At high school they finally found the money to replace the history textbooks once the books were the same age as the students studying them (the actual physical textbooks were at least 8 years old when I was a freshmen in HS).


You are assuming that textbooks are gifts to the children and are never returned and re-used.


No, I'm not. In both cases I'm assuming they are owned by the school and giving the costs to provide them for one child through the four years of school.


Schools already have books so the only ones bought are those to replace. Occasionally a new batch may be bought, but not at a rate of every book, every 4 years.

Based on your maths if you consider that each student uses 17 individual books per year, now consider that 2 are scrapped and need to be replace the cost for that year for that students is only 2 * book cost ($80). So $160. Now consider that they attend for 4 years, thats only $640. Not thousands. Even if they are scrapped every 4 years, the cost only becomes $1,280 per student.

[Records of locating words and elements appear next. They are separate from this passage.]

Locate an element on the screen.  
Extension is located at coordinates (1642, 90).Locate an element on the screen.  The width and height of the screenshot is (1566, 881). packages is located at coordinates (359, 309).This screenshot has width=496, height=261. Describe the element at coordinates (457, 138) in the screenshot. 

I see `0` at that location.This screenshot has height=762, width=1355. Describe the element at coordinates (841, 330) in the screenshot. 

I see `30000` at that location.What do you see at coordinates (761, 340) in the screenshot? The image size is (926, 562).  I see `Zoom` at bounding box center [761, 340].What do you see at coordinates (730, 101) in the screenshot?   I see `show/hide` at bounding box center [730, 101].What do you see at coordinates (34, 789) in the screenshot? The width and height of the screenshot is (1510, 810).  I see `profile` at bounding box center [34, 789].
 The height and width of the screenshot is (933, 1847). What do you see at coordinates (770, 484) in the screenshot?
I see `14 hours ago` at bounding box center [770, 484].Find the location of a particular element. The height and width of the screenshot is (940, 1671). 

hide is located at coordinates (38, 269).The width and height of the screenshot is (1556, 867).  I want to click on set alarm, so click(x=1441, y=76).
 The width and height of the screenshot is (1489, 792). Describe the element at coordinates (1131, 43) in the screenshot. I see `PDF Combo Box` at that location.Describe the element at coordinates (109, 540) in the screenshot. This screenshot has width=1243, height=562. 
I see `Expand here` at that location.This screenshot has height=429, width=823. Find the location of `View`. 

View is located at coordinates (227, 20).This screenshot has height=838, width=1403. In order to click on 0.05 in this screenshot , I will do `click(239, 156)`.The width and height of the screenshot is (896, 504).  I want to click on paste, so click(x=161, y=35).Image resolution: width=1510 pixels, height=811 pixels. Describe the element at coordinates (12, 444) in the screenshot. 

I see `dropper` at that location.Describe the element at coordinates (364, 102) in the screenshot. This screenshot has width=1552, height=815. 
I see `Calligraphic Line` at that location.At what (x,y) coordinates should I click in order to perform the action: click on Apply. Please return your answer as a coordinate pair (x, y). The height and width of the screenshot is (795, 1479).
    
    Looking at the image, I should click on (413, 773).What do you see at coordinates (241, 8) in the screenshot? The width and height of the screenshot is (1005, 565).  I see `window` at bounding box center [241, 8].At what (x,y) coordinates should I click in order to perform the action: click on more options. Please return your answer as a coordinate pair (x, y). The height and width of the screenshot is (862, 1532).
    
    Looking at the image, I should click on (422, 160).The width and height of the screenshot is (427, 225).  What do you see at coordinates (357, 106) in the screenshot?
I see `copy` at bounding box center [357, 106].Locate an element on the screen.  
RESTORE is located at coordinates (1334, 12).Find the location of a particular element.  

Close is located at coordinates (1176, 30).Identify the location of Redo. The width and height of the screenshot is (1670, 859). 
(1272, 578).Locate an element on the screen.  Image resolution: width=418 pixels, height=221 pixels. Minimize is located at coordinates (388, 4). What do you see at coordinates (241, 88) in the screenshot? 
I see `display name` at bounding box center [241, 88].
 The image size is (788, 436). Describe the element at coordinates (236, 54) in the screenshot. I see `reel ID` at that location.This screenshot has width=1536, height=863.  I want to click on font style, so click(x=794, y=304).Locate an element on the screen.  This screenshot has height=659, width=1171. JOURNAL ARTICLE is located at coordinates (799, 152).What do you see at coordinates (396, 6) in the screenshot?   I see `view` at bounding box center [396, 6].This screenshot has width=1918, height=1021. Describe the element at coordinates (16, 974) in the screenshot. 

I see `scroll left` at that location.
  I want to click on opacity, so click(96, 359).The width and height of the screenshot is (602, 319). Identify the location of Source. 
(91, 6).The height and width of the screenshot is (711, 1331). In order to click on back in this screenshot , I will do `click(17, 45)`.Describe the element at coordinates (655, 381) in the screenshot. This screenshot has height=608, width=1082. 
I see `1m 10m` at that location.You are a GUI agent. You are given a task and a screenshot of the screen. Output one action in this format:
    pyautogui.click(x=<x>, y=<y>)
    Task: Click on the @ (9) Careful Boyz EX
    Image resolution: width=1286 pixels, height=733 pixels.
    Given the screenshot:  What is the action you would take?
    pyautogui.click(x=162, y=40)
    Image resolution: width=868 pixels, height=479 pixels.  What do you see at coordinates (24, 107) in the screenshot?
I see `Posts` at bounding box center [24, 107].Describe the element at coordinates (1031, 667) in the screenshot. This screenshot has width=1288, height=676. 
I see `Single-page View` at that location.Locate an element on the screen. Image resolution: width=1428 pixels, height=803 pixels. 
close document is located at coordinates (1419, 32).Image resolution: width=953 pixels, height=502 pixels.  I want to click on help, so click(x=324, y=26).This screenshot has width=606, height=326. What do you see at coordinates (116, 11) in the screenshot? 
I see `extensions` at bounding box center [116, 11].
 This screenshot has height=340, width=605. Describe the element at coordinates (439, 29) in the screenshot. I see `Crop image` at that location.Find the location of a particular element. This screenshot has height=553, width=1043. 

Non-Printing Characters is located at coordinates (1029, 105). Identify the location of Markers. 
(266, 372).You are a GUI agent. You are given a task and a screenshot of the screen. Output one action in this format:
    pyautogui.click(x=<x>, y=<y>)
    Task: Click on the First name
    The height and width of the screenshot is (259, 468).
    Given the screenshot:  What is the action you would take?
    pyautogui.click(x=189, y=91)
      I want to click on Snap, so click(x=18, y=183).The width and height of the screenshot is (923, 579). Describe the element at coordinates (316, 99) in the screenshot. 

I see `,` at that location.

So to go paperless from the current system the device and content needs to be less than $640 for the students entire attendance at that school (4 years).

A device like the iPad won't last 4 years in an education system, not including the battery life and software support by Apple.

Great for a private school, but as the education system currently stands. No way.


Plus you also get an ipad for life.


That would be the case if we were talking about college, where, 20 years ago textbooks were easily $100, and you had more of them per class. I think the economics work even better there...

But I'm using High School as the example and assuming the district is paying the costs and keeping textbooks and iPads on average for 3 years.

Some people have claimed that iPads won't last very long... but Apple offers AppleCare+ (at least for the iPhone, I expect they'll offer even better warrantees for school districts.)

AppleCare+ will replace a damaged device up to three times for $49 over the course of 3 years, IIRC.

I think the economics are great for high schools, but positively spectacular for colleges (and I'm assuming college textbooks are no longer as cheap as $100, and that the resell situation is as bad- we'd be lucky to get $15 on resale, and the books were bound with glue designed to fall apart over the course of a single semester.)


Up to two times over two years.[1] Still pretty good though.